Further problems come from cattle returning home unsold from markets. Close monitoring and control of movement of infected livestock is much more likely to bring results, as in the past, but this is no doubt expensive and time-consuming.
I note that the ten-year scientific research involving 11,000 badgers cost £50 million! It seems to me that 'our' money could have been better spent testing cattle!
So, I would ask - where is the sense in cruel, indiscriminate killing of innocent animals which will be hugely expensive and difficult, if it achieves nothing. As far back as 1972 MAFF (now DEFRA) reported that bTB in cattle is usually contracted from other infected cattle and the environment they have infected.
Wholesale killing of cattle was carried out during the major Foot and Mouth crisis in 2001. Vaccination would have saved millions of cattle from being slaughtered, most of them perfectly healthy. Not to mention many other animals killed as a result of the panic measures.
It was called a 'contiguous cull', contiguous meaning very precisely 'something touching, or being in contact' with the disease. In no way did this apply to much of the cattle and livestock then, and it doesn't to badgers now.

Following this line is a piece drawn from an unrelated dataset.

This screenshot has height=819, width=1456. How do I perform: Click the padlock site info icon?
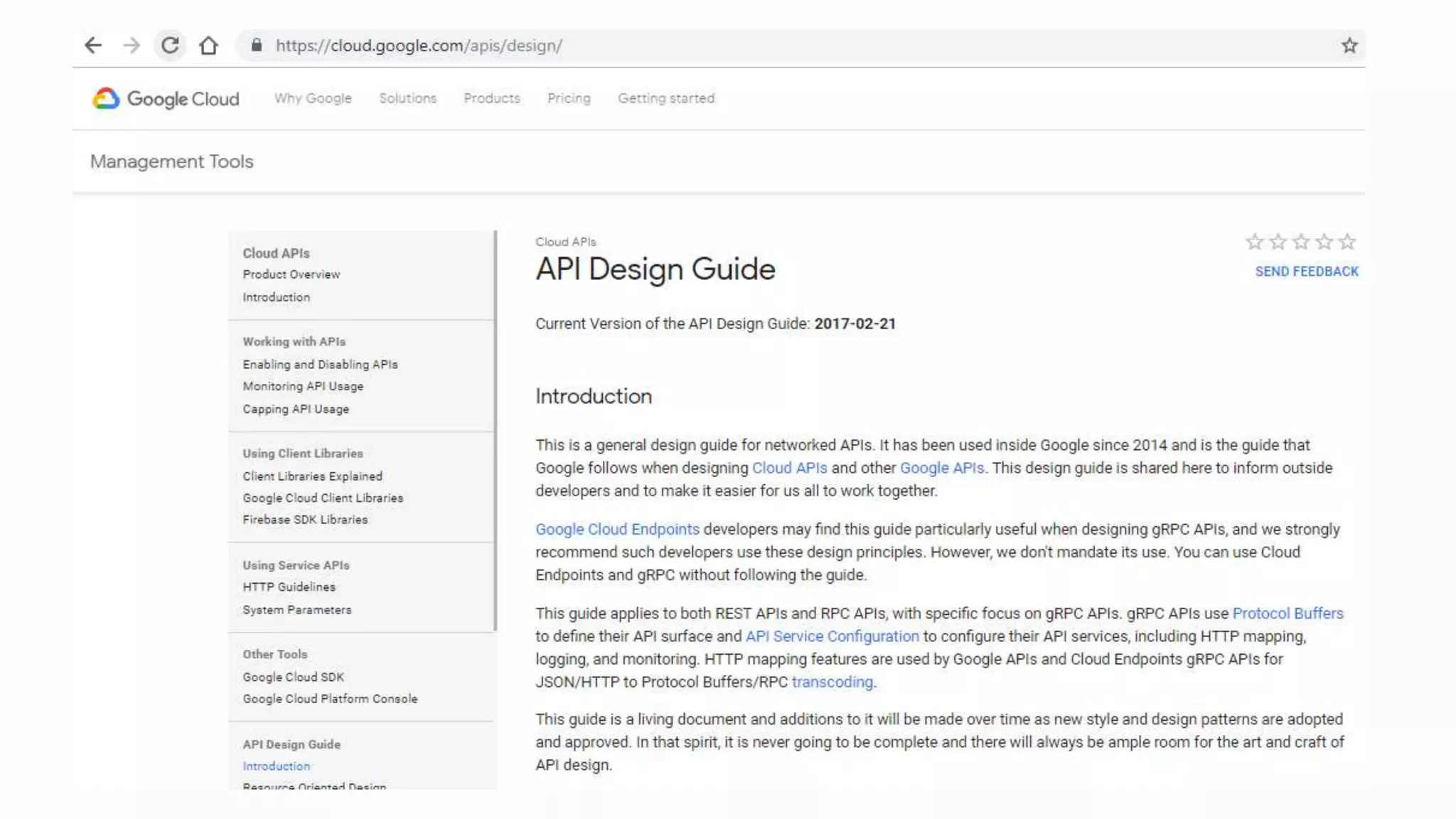point(257,46)
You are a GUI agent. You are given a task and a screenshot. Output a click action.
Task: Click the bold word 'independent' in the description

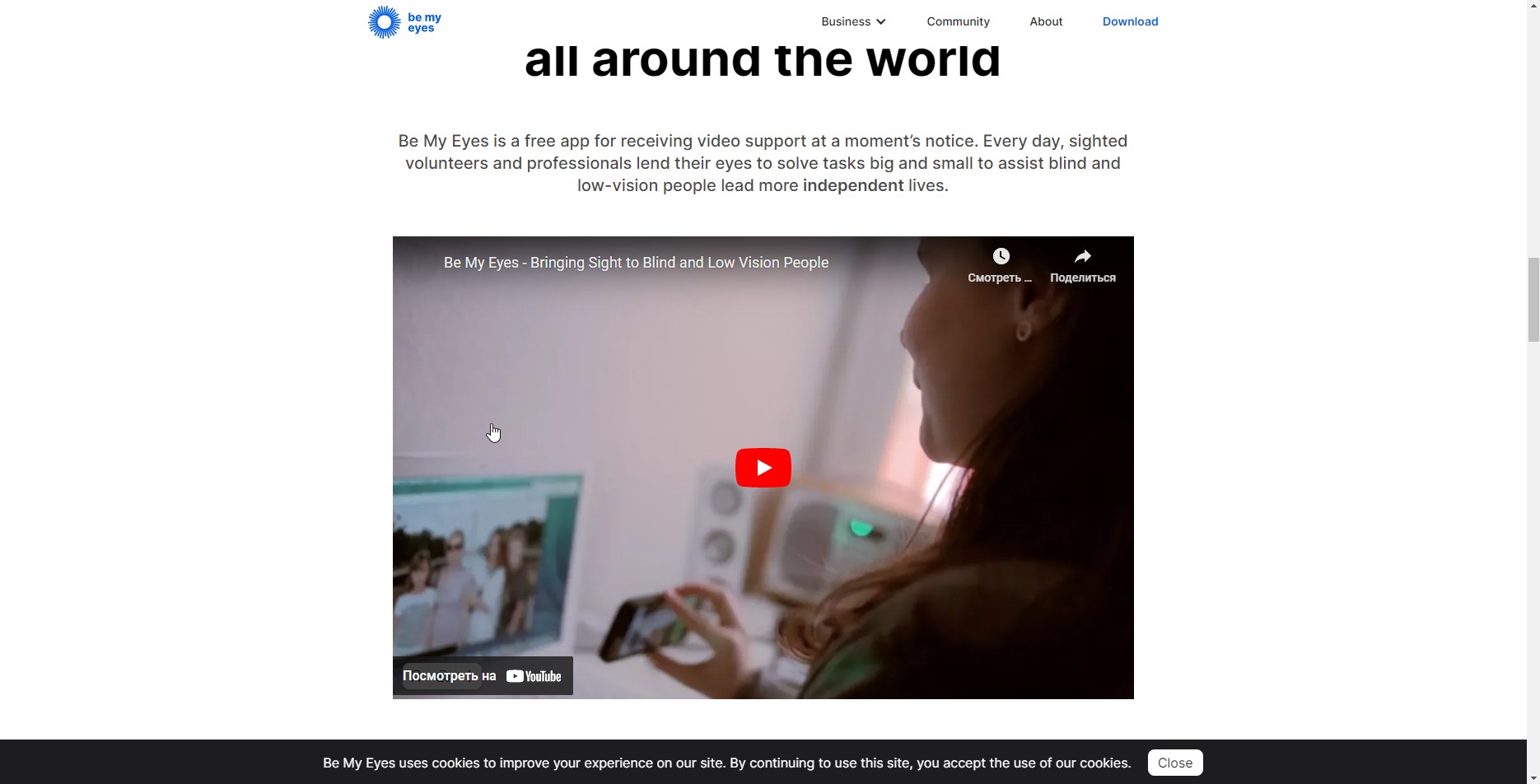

Whilst foot and mouth caused havoc, it is interesting to find, that when cattle from areas without foot and mouth were used to re-stock F & M-affected farms, without prior bTB testing, the cases of bTB increased considerably in the re-stocked areas.

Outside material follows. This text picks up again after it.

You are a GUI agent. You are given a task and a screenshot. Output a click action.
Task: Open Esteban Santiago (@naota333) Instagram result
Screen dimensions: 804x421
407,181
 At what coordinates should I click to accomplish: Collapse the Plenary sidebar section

It was particularly noticeable in Staffordshire, where only one small case of bTB had occurred in a period of 10 years. Post F & M bTB appeared in a number of parishes where re-stocking had taken place. Had badgers been the source, the infection would have been directly connected to badger activity, but that was not the case.
Have we learnt nothing in the ensuing years? Why is it, that innocent animals must be killed just because they are an inconvenience to humankind?

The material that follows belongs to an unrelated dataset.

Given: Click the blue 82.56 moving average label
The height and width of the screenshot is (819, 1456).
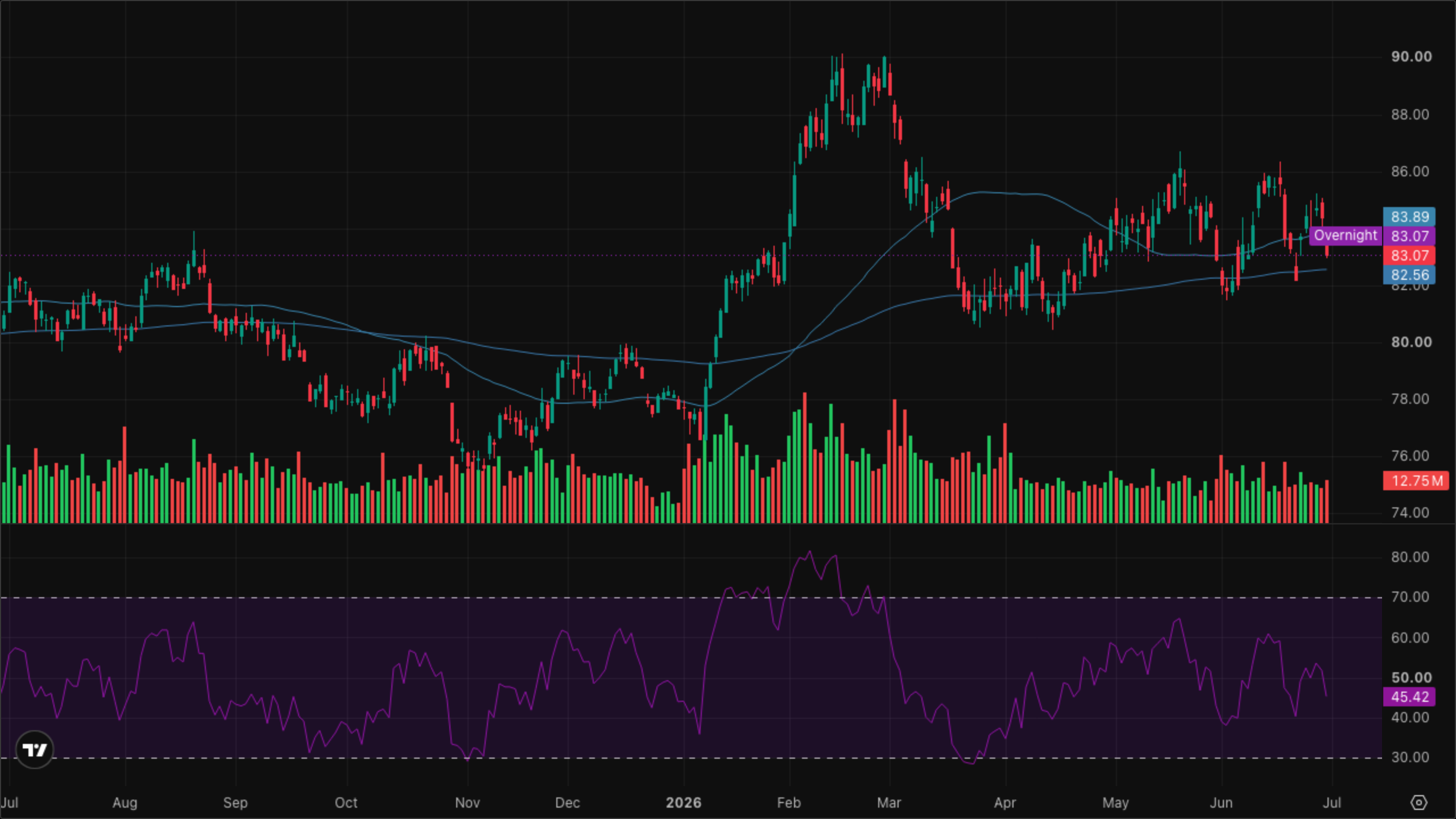Looking at the screenshot, I should (1409, 275).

I base my reactions not on an emotional response to the threat to our nocturnal friends, but on the scientific information available to anyone who is interested enough to read it.
Some 47,000 people voted in a Government poll on the subject of culling, and over 95% voted against. I hope that more people will make themselves aware of the issues and speak out.
Detailed information can be gleaned from the Badger Trust website with further links for those who are interested. Further information can also be found here: Bovine TB: The Scientific Evidence is available from the ISG website and from Defra publications (quoting
reference PB12634) telephone 08459 556000.
Further information about the ISG, their work and published papers is also available on their website.
I am thankful, that in my area there appears to be no problem with bTB, but in the current climate, can I be confident that this will remain the case? I do hope so. These animals are private, inoffensive creatures, going about their lives unbeknown to most people and do not deserve the vilification heaped upon them.